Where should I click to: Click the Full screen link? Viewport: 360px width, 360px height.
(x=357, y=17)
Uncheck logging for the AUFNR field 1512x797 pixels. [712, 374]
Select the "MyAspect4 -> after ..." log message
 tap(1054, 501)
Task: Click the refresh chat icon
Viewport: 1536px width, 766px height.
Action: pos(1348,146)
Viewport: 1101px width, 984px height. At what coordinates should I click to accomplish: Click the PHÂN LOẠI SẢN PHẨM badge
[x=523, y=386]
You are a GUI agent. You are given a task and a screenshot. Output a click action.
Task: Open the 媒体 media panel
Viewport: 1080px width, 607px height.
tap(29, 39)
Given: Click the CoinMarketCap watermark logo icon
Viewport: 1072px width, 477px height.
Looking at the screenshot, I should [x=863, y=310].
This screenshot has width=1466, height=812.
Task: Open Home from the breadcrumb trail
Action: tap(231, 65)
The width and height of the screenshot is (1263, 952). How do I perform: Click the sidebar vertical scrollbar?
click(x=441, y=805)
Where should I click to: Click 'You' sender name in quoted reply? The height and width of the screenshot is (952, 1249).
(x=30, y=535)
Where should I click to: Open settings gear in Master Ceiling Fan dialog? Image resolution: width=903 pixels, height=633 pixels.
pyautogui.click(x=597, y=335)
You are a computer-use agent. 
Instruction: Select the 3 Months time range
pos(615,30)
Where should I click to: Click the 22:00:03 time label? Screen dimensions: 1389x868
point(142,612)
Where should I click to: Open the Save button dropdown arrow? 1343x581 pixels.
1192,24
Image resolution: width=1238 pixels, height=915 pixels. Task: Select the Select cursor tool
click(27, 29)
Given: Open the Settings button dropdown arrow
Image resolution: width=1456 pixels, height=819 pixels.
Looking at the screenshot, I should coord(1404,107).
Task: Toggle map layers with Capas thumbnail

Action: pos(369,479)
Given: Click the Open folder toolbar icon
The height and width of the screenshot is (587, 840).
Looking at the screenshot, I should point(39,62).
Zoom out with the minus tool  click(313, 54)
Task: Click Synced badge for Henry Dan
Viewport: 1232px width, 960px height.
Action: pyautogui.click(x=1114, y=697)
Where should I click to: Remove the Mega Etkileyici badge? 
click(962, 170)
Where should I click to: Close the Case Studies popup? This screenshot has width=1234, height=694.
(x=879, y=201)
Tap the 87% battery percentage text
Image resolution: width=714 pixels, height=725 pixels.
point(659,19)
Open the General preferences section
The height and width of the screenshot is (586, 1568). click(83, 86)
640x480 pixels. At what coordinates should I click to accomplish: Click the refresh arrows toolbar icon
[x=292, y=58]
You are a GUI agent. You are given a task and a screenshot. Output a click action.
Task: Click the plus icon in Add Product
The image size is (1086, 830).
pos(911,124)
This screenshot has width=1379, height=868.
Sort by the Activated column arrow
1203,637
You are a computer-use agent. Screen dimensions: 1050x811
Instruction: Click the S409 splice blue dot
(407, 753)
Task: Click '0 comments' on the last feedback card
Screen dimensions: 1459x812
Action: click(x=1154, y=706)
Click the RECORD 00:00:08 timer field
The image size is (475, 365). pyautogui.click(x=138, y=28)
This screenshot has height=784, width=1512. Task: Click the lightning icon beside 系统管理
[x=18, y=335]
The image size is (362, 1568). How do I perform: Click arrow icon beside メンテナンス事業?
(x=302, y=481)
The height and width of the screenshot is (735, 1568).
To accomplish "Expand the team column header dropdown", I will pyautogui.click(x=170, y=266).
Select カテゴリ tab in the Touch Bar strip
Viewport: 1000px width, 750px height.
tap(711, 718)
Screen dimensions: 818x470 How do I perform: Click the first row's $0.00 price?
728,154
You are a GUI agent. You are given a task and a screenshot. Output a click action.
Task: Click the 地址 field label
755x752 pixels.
####################
### Work to do
Count the lines of the records above that contain the string "refresh". Reply with that number alone.

### Problem solution
2